Reading objdump
Before you can match an asm function you have to read it. The target asm comes from disassembling an object file with GNU objdump, with Gekko (the GameCube CPU) extensions enabled:
powerpc-eabi-objdump -M gekko -drz some.o
The flags matter: -d disassembles, -r shows relocations inline, -z keeps zero-bytes from being collapsed, and -M gekko makes objdump decode the GameCube's paired-single instructions correctly instead of mistaking them for something else.
Anatomy of a line
Here is a real function that adds 1 to a register and returns:
<increment>:
0: 38 63 00 01 addi r3,r3,1
4: 4e 80 00 20 blr
Each instruction line has four parts:
| Column | Example | Meaning |
|---|---|---|
| Address | 0: | byte offset of this instruction in the fn |
| Raw bytes | 38 63 00 01 | the 4-byte encoded instruction |
| Mnemonic | addi | the operation |
| Operands | r3,r3,1 | destination first, then sources |
Every PowerPC instruction is exactly 4 bytes, so addresses climb by 4.

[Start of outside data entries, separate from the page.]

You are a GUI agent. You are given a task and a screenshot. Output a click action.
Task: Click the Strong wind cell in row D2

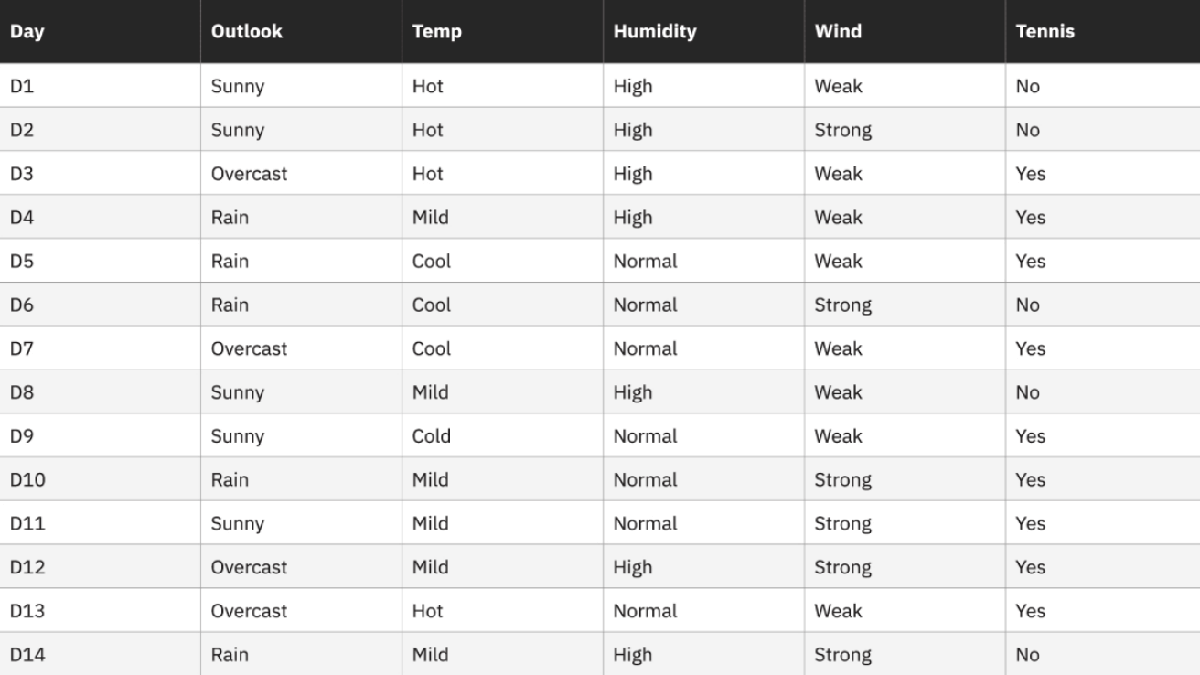[905, 129]
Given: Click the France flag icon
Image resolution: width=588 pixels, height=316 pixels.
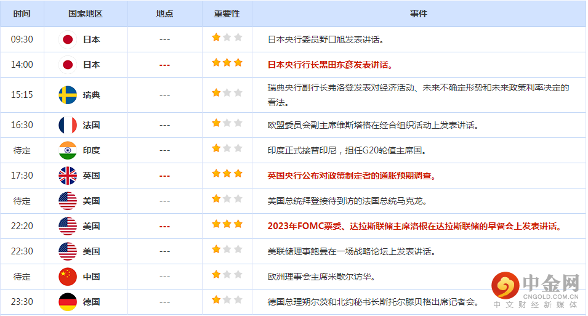Looking at the screenshot, I should (x=68, y=125).
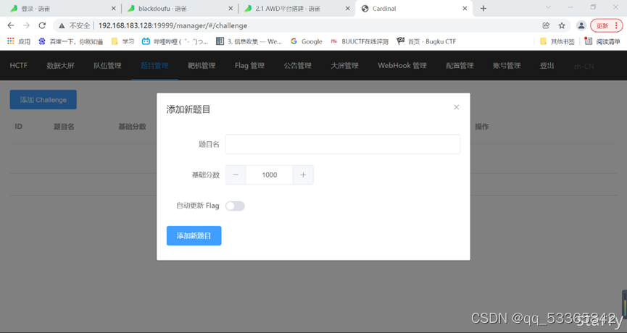Screen dimensions: 627x333
Task: Go back with the browser back arrow
Action: click(x=11, y=25)
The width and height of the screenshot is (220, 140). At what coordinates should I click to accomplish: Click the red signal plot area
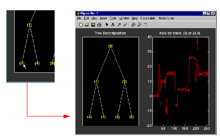tap(181, 81)
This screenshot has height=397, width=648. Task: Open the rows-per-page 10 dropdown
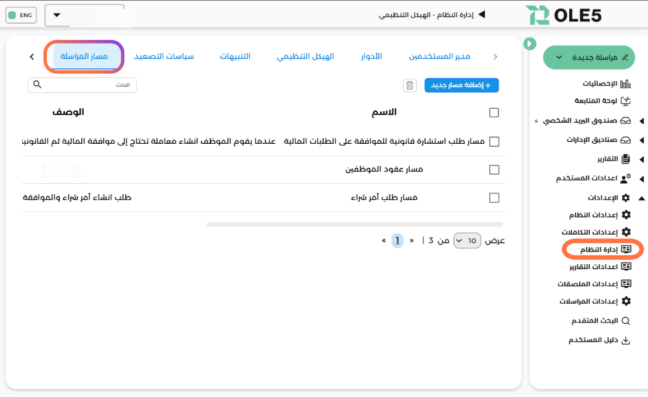pyautogui.click(x=467, y=241)
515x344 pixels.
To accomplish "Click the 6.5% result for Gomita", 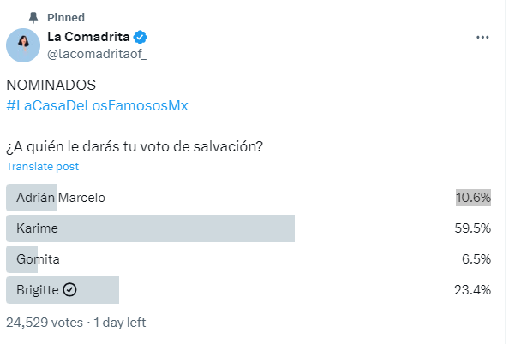I will (476, 259).
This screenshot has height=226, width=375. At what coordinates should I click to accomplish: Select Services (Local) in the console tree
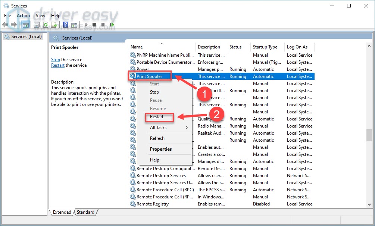[26, 37]
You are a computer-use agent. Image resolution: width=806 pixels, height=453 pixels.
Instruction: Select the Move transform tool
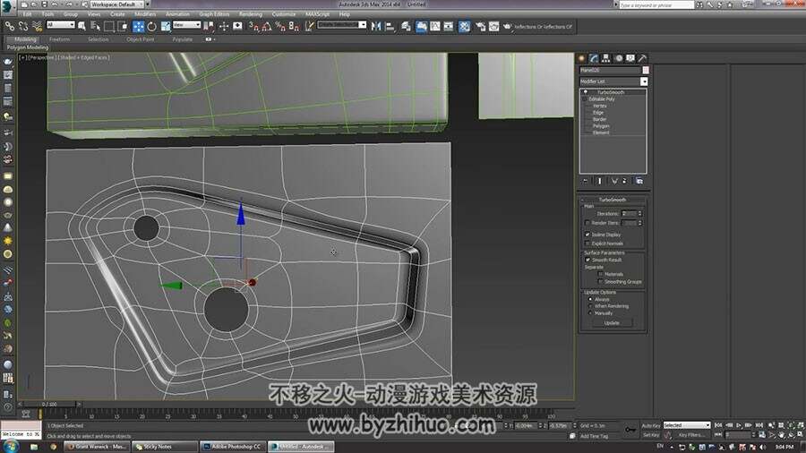click(x=138, y=26)
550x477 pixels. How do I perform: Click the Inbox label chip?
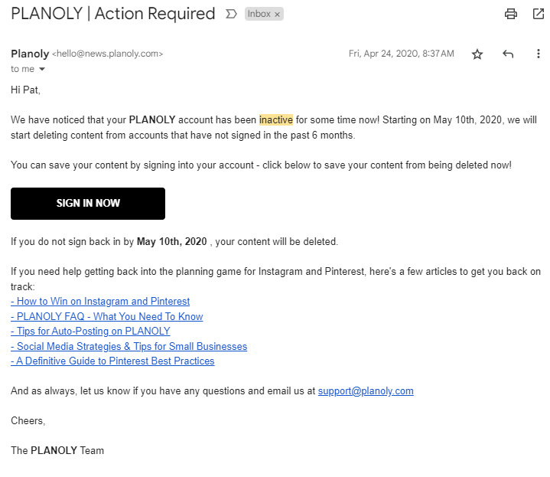pos(259,15)
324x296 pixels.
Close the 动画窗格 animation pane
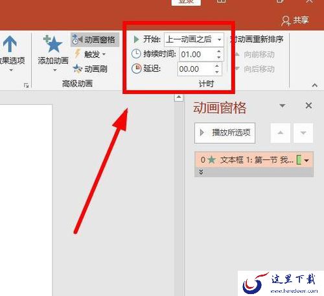[308, 106]
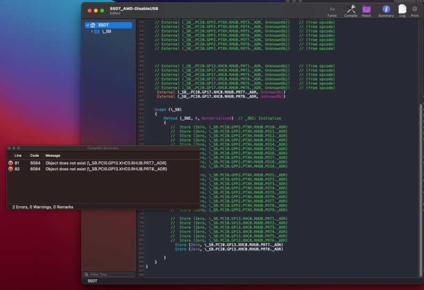Select the \_SB scope folder item
This screenshot has height=290, width=424.
point(106,32)
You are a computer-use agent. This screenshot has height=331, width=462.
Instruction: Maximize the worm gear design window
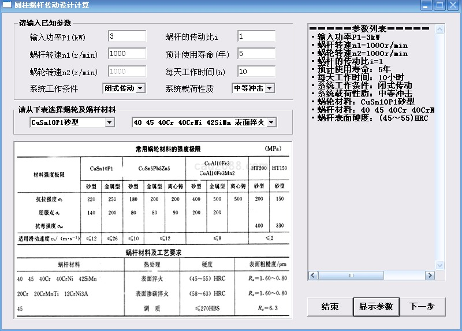click(x=439, y=5)
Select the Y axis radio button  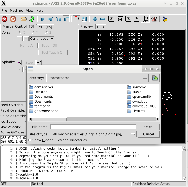(33, 32)
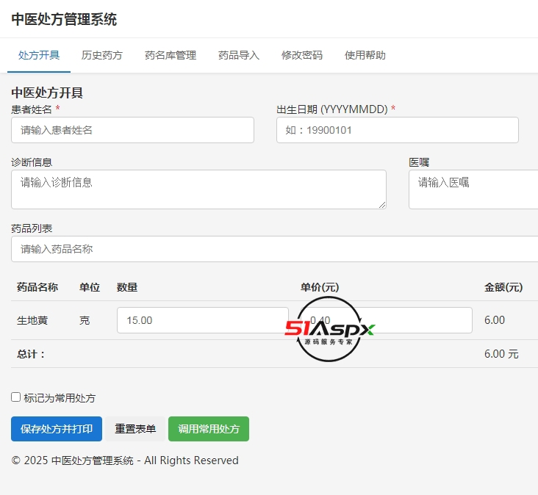
Task: Select the 使用帮助 tab
Action: tap(365, 55)
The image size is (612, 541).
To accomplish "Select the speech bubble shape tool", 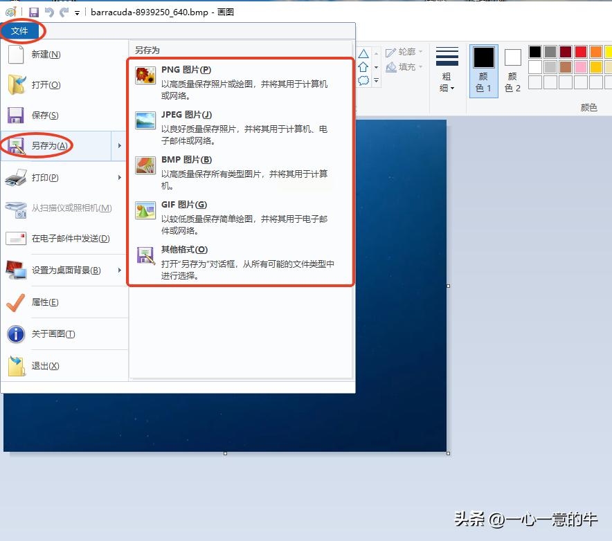I will pyautogui.click(x=363, y=81).
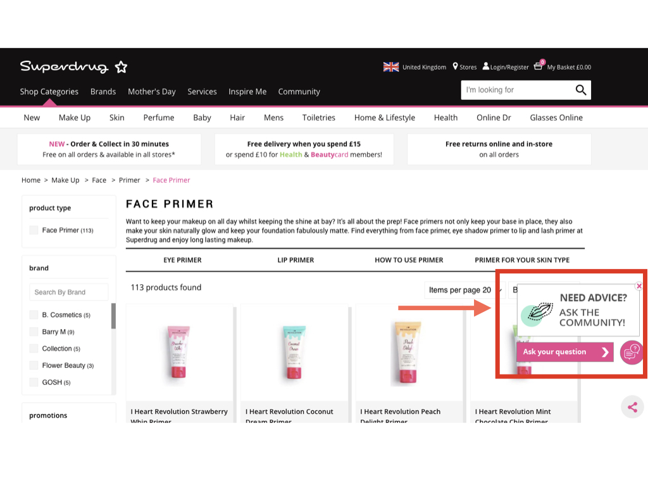Click the Search By Brand field

coord(68,292)
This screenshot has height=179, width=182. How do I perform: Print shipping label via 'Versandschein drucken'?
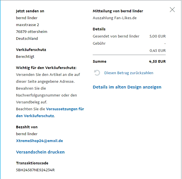(x=40, y=152)
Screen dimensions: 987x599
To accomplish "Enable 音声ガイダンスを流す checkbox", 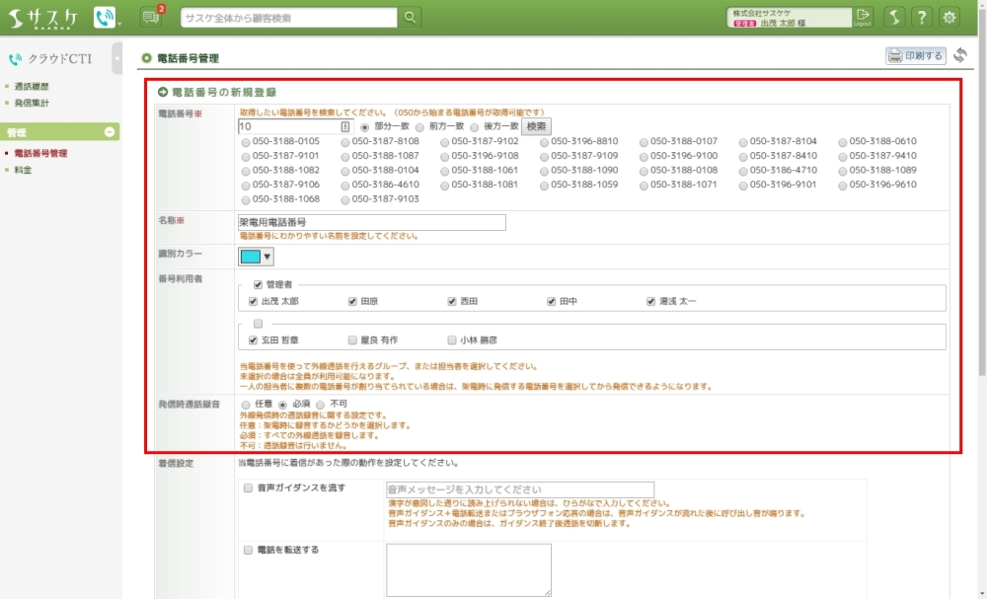I will tap(248, 487).
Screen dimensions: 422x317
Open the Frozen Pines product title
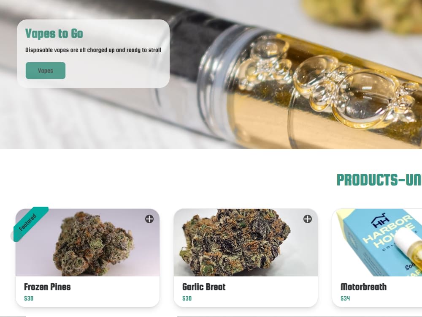pos(47,287)
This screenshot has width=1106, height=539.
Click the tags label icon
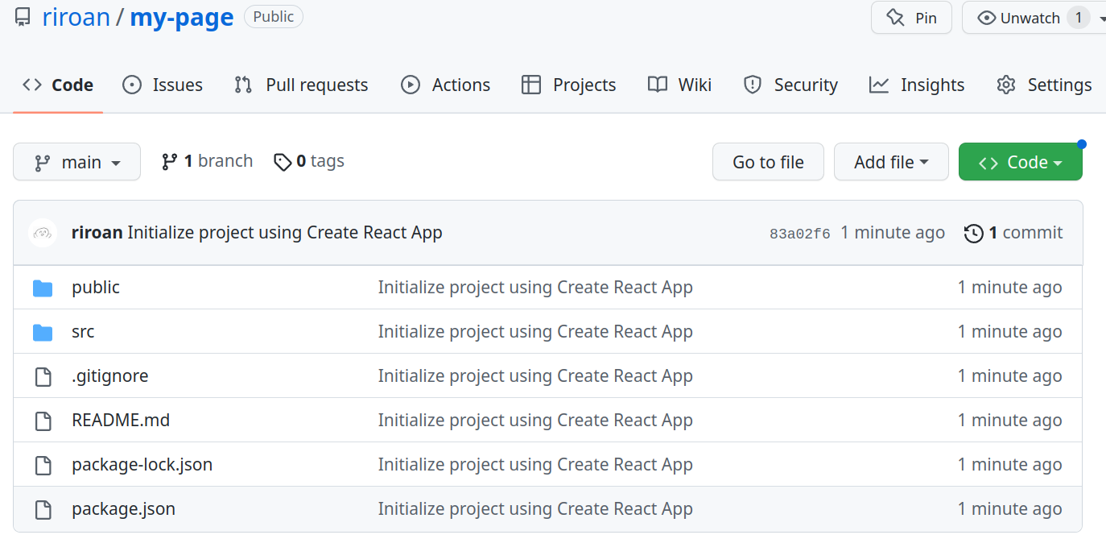coord(283,162)
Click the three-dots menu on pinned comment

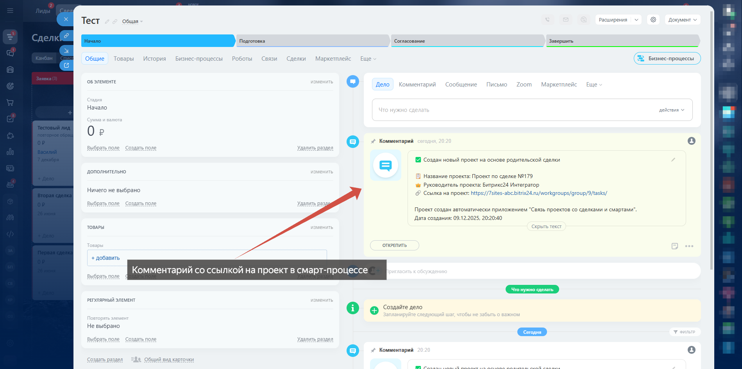[x=689, y=246]
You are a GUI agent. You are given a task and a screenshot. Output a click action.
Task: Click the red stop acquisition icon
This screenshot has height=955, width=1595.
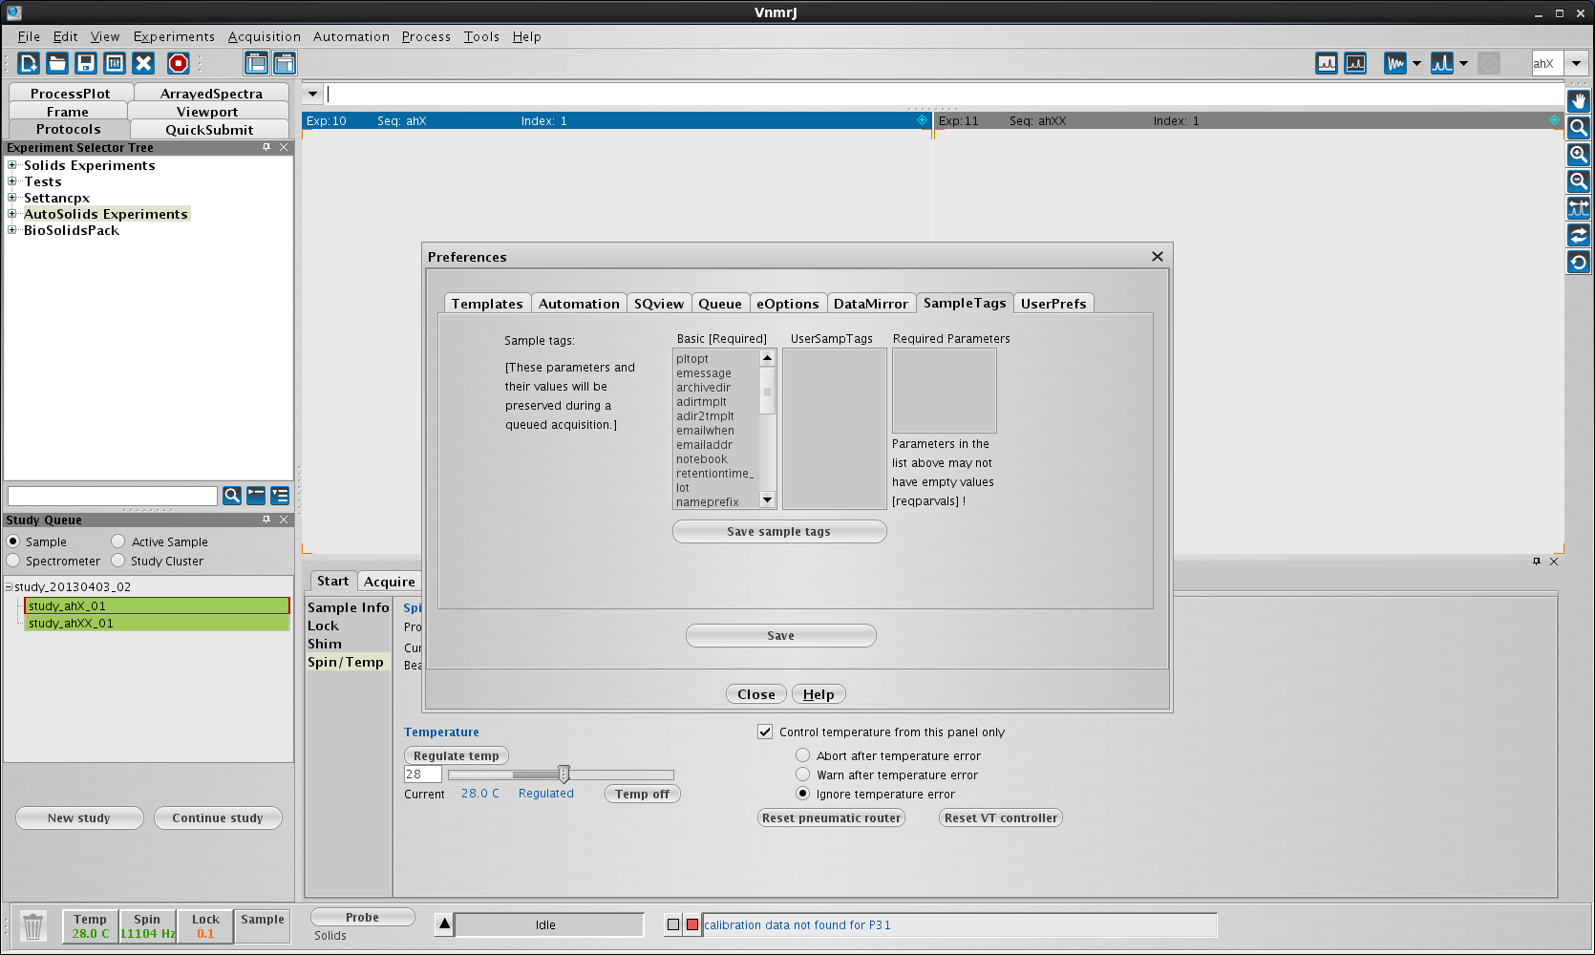178,63
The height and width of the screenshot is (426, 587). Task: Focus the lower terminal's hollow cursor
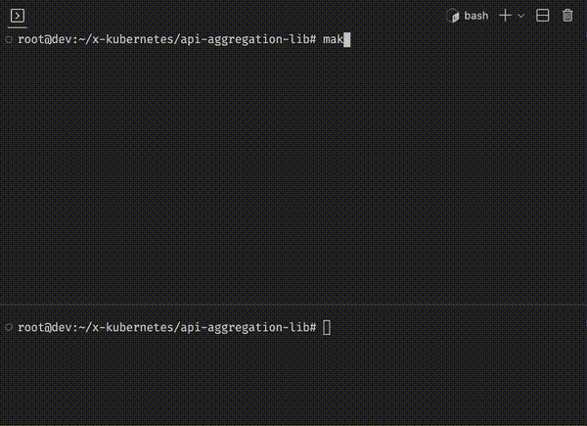[x=327, y=327]
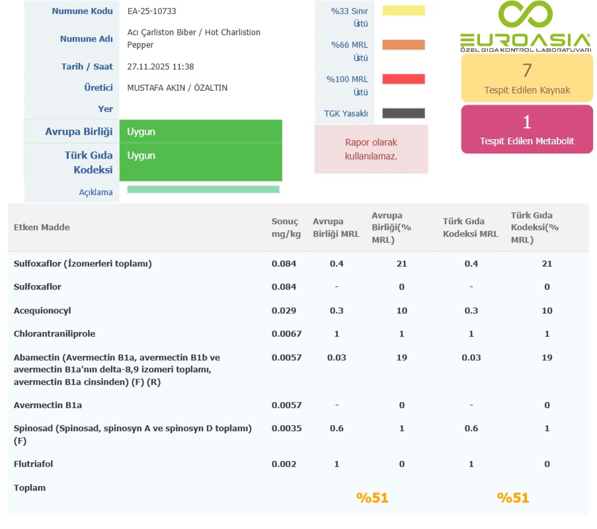
Task: Click the Avrupa Birliği Uygun status cell
Action: (x=200, y=132)
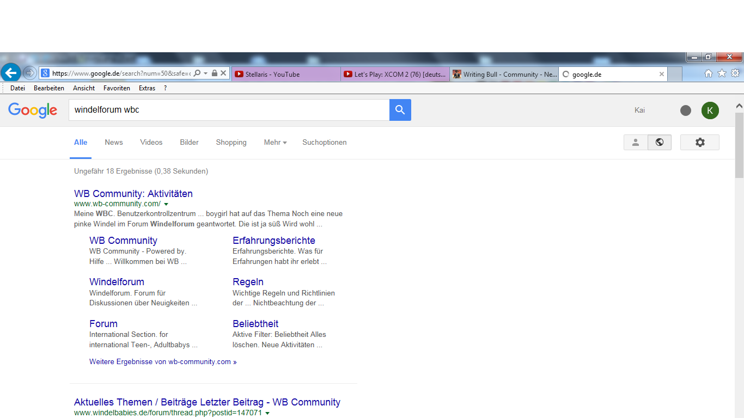The height and width of the screenshot is (418, 744).
Task: Click the green K account avatar
Action: point(710,110)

Symbol annotations: <sym+0x..>
When an instruction refers to a known address, objdump annotates it with the nearest symbol and an offset. A local branch looks like this:
10: 40 80 00 08 bge- 18 <si+0x18>
<si+0x18> just means "address 0x18, which is 0x18 bytes into the function si." It's a human label for the branch target — don't read it as data.
Relocation lines
Calls to other functions and reads of global data can't be resolved until link time, so the compiler emits a placeholder instruction plus a relocation telling the linker what to patch in. objdump prints relocations on their own indented line, right under the instruction they fix up:
c: 48 00 00 01 bl c <f+0xc>
c: R_PPC_REL24 g
0: 80 60 00 00 lwz r3,0(0)
0: R_PPC_EMB_SDA21 gv
Two relocation types you'll see constantly:
R_PPC_REL24— a relative call. Theblabove will branch to the function
g once linked; right now its offset field is a stand-in 0x000001.
R_PPC_EMB_SDA21— a small data area access (SDA = Small Data Area,
21 = a 21-bit signed offset). Frequently-used globals live in a region pointed to by a base register: r2 holds the SDA2 base and r13 holds the SDA base, so a global is reached as a small offset from one of those instead of a full 32-bit address. The 0(0) you see is a placeholder — the linker patches in the real base register and offset at link time — so lwz r3,0(0) + an SDA21 reloc for gv is just "load the global gv," not a null dereference.
The placeholder bytes (the 0s in the offset) are expected — when you match, your relocations must name the same symbols, but you don't hand-encode offsets. Read the reloc line as "this instruction touches that symbol."